Care Order and guardianship granted for toddler whose mother mentally ill – 2020vol1#14

The CFA withdrew their application for an Interim Care Order (ICO) in respect of a toddler whose mother suffers from chronic schizophrenia. The court heard that the child’s father is unknown and that his mother cannot exercise her rights and responsibilities of guardianship due to her mental illness.  The court heard that the child was taken into care when he was one month old. The Child and Family Agency (CFA) became involved due to the mother’s ongoing mental health issues.

The child’s maternal grandmother had earlier made an application for guardianship. The barrister for the grandmother told the court that the child’s mother supported her mother’s guardianship application.  He told the court that the Children and Family Relationships Act allows for private family law solutions to be put in place so that children can be placed with a family member and that the court can make an order assigning guardianship to a nominated person to become temporary guardian of the child. The court was told that there had been relationship difficulties between the grandmother and the social work department because of the child being taken and placed in foster care. The child was in his fourth foster care placement.

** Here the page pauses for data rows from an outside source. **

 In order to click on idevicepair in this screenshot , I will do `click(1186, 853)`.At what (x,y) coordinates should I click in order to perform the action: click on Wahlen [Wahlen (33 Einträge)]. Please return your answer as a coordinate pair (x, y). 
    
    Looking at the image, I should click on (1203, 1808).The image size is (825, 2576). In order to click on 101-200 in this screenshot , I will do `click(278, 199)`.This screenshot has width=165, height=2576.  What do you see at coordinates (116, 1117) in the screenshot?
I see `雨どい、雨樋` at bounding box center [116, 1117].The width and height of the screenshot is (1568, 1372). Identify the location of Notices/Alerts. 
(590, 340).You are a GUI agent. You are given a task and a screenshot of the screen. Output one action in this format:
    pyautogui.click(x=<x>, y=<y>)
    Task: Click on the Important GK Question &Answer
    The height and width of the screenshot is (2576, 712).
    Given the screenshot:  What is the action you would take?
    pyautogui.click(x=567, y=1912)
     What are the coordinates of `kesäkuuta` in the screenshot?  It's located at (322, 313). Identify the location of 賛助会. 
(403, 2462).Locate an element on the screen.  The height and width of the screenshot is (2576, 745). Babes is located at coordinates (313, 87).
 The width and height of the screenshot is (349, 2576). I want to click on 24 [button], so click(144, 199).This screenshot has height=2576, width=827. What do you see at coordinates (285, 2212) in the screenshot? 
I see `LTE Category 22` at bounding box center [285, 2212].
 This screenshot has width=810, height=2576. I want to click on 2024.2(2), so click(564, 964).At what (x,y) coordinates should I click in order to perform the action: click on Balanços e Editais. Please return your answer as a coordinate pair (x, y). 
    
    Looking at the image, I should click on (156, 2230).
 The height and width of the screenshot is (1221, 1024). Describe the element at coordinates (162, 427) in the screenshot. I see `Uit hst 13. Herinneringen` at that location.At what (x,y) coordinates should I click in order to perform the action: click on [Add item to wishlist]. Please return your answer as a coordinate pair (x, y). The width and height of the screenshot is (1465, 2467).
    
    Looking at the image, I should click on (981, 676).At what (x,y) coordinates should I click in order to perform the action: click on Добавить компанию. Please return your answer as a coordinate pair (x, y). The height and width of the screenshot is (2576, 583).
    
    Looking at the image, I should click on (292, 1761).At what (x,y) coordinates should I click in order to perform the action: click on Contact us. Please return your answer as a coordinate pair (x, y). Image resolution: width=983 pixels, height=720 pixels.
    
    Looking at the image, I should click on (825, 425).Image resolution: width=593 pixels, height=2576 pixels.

The child’s mother nominated her mother and a second family member to be guardians. The second nominated guardian told the court that his family is willing to care for the child only if the grandmother is unable to do so. It was proposed to the court that a relationship between the child and the second nominee be built up over time by incorporating the child into the second nominee’s family as deeply as possible so that if any issues were to arise with the grandmother the child would have minimal disruption.

The mental health expert gave evidence that she was in favour of the proposed plan, however due to the grandmothers’ age she told the court that she would have preferred if the child transitioned to the second nominated person directly, however she acknowledged that was not what the families wanted. The transition plan was outlined to the court providing for a six-month transition period ensuring that the child’s attachment to his current carers is not damaged.

Judge said: “It is very clear who the mother wants to be the guardian of her child. She may lack capacity to make certain decisions, but she has capacity to make decisions on matters close to her heart.”

The guardian ad litem (GAL) told the court that the child was doing well in his foster placement and has a good relationship with his extended family. The GAL was supportive of the proposed transition plan to move the child to the grandmother’s care.

The court granted temporary guardianship to the grandmother, made an order to increase contact with her, and gave a three-month time frame to move the child from foster care to his grandmother’s care. The court heard the child was now in his grandmothers’ care and the court heard the family are very happy that the child can grow up within the family unit. The court ordered a review at twelve months.